WHAT THIS TASK INVOLVES >> Using the material below, print the line that contains "Where should I click to: Check", the line that contains "Given: Open the IQAir Earth globe thumbnail", and every line in between, exactly and nothing else.

RECORDS FOR THIS TASK >>
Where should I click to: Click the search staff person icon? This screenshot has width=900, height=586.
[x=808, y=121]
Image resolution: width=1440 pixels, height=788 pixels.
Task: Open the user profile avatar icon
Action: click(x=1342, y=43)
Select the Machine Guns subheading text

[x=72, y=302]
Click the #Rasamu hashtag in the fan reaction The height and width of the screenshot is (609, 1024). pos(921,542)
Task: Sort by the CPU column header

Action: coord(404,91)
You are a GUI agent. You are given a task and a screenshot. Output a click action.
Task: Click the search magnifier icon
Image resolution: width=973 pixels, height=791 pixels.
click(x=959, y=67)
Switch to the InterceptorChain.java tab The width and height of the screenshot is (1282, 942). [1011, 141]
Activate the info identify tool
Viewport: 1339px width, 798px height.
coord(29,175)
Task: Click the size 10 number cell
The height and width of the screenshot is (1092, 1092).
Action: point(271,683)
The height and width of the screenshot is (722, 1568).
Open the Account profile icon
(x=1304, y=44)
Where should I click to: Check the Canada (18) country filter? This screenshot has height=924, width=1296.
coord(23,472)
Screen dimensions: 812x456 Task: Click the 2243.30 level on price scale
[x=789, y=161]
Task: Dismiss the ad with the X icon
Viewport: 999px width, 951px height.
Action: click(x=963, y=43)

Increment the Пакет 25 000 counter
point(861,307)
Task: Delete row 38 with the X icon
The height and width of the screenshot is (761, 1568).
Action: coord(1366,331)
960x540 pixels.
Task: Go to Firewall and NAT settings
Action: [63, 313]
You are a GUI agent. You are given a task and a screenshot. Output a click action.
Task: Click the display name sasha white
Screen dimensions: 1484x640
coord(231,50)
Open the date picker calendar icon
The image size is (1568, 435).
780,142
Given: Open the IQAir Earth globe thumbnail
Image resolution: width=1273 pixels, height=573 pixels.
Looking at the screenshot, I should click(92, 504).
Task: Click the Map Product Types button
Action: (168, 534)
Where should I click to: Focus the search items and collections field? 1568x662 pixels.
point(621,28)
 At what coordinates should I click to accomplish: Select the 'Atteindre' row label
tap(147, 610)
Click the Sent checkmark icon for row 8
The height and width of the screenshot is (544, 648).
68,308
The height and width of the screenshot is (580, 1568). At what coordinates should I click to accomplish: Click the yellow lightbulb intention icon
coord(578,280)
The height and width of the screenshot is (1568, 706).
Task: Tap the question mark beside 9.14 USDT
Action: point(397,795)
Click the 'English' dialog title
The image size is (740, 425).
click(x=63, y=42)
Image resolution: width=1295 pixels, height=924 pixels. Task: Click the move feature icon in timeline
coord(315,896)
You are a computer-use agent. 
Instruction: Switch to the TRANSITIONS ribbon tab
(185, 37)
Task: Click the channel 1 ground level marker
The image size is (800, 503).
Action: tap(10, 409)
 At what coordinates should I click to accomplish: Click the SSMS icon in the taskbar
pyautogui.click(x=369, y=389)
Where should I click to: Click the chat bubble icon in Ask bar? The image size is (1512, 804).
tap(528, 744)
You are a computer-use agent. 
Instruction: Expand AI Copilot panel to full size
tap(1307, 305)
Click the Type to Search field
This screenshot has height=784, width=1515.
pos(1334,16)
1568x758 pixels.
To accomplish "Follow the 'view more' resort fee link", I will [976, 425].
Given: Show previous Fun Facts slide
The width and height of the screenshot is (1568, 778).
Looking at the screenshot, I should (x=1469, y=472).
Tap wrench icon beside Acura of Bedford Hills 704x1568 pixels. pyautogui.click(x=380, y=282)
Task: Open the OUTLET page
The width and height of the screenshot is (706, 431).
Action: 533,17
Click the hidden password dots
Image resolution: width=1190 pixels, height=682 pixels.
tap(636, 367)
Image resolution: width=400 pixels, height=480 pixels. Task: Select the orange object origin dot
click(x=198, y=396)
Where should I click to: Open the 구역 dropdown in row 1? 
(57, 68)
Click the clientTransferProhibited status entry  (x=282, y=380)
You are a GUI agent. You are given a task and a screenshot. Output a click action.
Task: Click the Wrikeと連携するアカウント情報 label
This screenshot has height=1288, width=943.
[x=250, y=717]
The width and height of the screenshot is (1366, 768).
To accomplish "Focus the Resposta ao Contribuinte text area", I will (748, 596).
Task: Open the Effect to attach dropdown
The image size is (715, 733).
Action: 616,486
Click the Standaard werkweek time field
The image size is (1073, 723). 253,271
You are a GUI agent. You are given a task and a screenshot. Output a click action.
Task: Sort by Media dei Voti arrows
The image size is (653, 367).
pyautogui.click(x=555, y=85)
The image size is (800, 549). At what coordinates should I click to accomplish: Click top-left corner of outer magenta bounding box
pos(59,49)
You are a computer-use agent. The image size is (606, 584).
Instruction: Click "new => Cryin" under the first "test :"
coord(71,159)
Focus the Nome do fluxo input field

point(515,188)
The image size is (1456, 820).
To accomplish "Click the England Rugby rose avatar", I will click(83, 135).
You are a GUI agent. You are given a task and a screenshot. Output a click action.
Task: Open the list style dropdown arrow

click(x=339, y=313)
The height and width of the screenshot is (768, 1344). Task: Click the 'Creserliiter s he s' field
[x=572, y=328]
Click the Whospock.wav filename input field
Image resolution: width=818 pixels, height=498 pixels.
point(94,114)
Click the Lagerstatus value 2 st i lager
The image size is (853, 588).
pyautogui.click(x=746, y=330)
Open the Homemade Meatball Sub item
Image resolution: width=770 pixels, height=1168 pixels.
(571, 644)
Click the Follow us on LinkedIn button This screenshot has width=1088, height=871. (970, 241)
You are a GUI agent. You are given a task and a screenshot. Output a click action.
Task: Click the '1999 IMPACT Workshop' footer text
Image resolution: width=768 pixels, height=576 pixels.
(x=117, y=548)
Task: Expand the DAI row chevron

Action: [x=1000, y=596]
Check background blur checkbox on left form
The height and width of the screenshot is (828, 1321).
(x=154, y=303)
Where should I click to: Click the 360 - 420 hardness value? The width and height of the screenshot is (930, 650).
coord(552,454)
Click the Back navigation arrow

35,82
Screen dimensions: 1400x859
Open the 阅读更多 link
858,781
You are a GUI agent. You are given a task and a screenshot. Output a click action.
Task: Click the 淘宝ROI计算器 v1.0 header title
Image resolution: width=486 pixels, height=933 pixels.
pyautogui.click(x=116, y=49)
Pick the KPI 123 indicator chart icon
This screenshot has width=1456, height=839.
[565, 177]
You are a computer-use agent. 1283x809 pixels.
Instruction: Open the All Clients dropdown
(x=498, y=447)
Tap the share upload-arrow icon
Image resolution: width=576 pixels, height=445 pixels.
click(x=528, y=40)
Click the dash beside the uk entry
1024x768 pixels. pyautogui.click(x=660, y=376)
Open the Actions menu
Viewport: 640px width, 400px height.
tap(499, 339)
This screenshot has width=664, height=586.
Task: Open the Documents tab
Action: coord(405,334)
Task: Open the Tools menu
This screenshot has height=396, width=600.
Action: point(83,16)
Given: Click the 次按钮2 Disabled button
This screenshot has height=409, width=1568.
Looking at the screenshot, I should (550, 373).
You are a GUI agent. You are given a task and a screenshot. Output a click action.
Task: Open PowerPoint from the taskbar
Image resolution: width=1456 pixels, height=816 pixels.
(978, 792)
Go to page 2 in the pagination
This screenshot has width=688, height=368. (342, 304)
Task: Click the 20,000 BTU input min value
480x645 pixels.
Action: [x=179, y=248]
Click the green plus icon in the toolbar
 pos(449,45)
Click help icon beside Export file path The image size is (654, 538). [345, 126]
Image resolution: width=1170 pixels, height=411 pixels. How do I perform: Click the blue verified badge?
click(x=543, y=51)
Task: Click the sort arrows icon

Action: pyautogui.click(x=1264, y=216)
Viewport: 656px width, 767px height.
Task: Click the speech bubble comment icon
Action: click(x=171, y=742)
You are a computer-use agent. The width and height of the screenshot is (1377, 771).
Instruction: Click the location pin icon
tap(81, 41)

WRITTEN ANSWER >>
Where should I click to: Check the Canada (18) country filter? This screenshot has height=924, width=1296.
coord(23,472)
Screen dimensions: 812x456 Task: Click the 2243.30 level on price scale
[x=789, y=161]
Task: Dismiss the ad with the X icon
Viewport: 999px width, 951px height.
Action: click(x=963, y=43)

Increment the Пакет 25 000 counter
point(861,307)
Task: Delete row 38 with the X icon
The height and width of the screenshot is (761, 1568).
Action: coord(1366,331)
960x540 pixels.
Task: Go to Firewall and NAT settings
Action: [63, 313]
You are a GUI agent. You are given a task and a screenshot. Output a click action.
Task: Click the display name sasha white
Screen dimensions: 1484x640
coord(231,50)
Open the date picker calendar icon
The image size is (1568, 435).
780,142
Given: Open the IQAir Earth globe thumbnail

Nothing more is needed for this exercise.